Paris
ParisFlash 90

Fourteen Jewish women from the community of Bonneuil-sur-Marne, southeast of Paris, fell ill as a result of an anti-Semitic poison attack Monday.

The electronic lock to the community's synagogue had been coated with a chemical substance, and the 14 women who touched the lock fell ill, according to the Jewish Press.

The women had come to the closed synagogue at around 9 p.m. to take part in a meeting. Ralph Botbol, president of the synagogue, said that just after their arrival, two women began experiencing itching in their hands, and one woman’s face “swelled significantly.”

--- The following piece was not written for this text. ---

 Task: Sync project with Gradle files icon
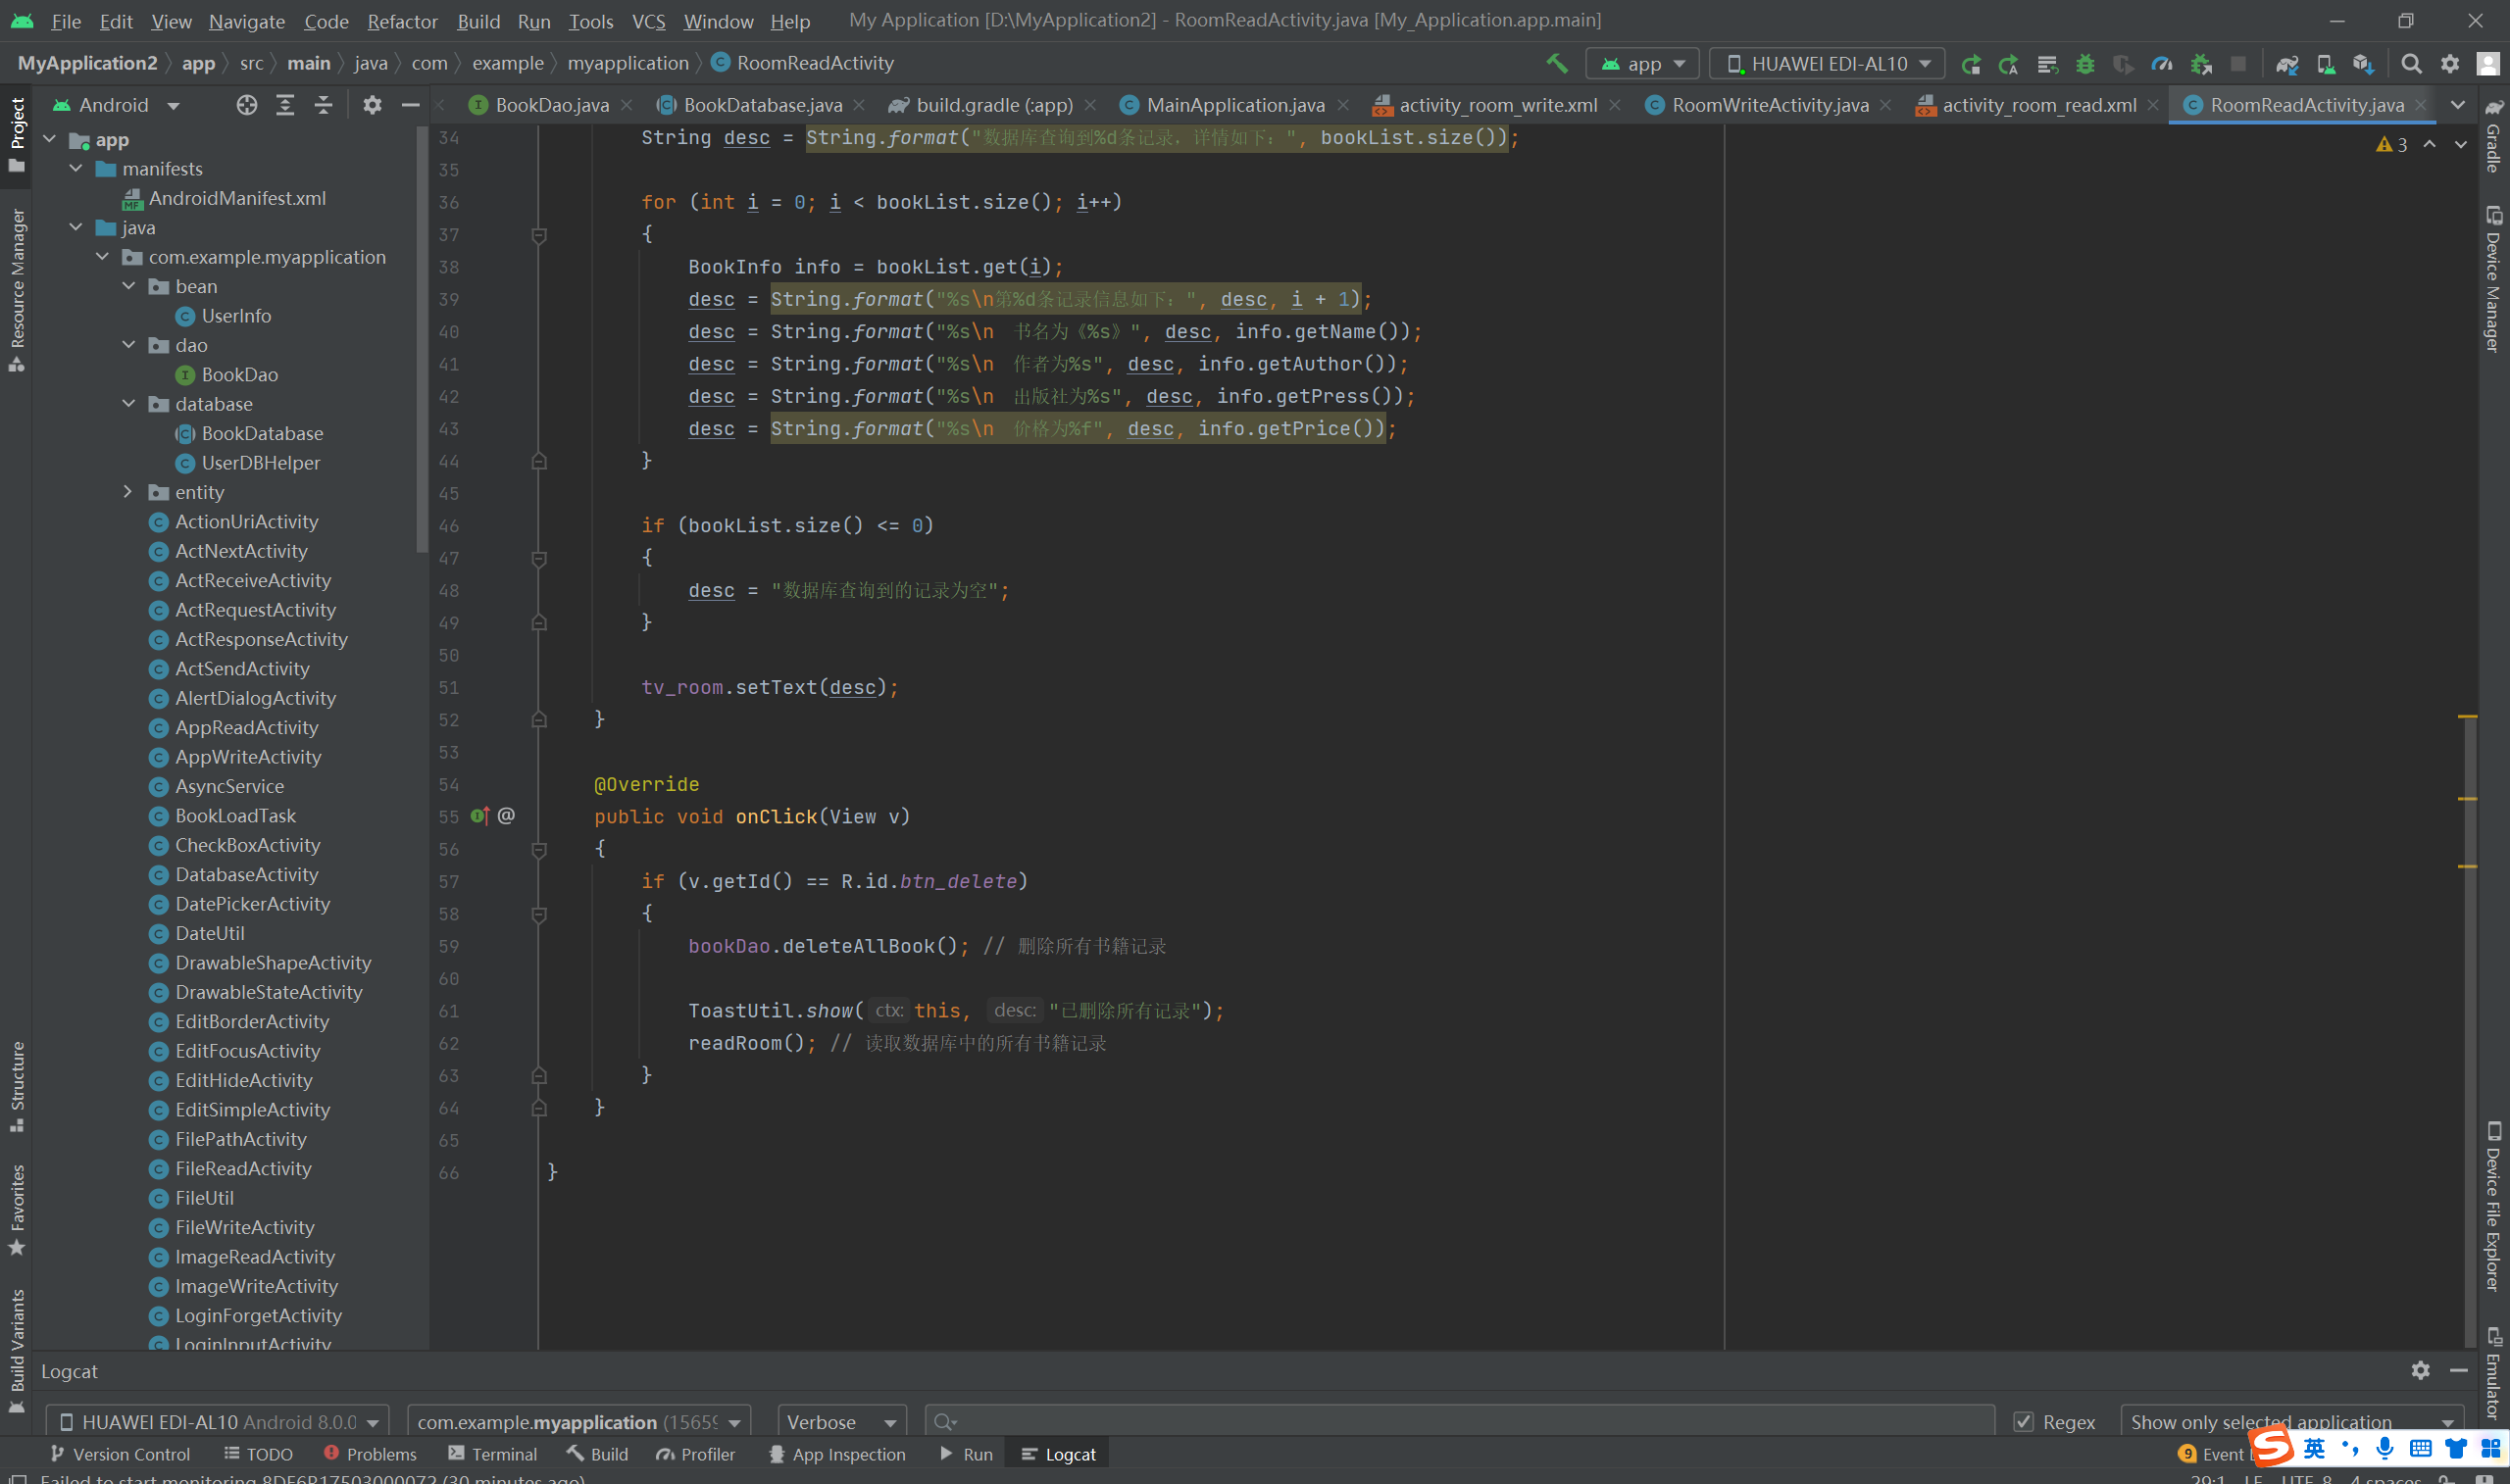point(2287,64)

Several more congregants began experiencing intense burning sensations in their eyes and itchy rashes on their skin.

Emergency services were alerted. About 25 firemen rushed to the synagogue, where they treated the congregants and traced their condition to the digital lock, which had been sprayed or daubed with a “nonlethal irritant” that was sent to a police forensic lab for analysis.

Every woman who had touched the lock experienced the burning sensations.

Initial analyses conducted on Tuesday disclosed that the poison used was “tear gas, very diluted with water,” the Jewish Press report added.

The president of the synagogue filed a complaint for what he said was an “anti-Semitic act.”

The prosecutor at Creteil launched an investigation Tuesday on suspicion of “aggravated violence,” in the matter of the poisoning.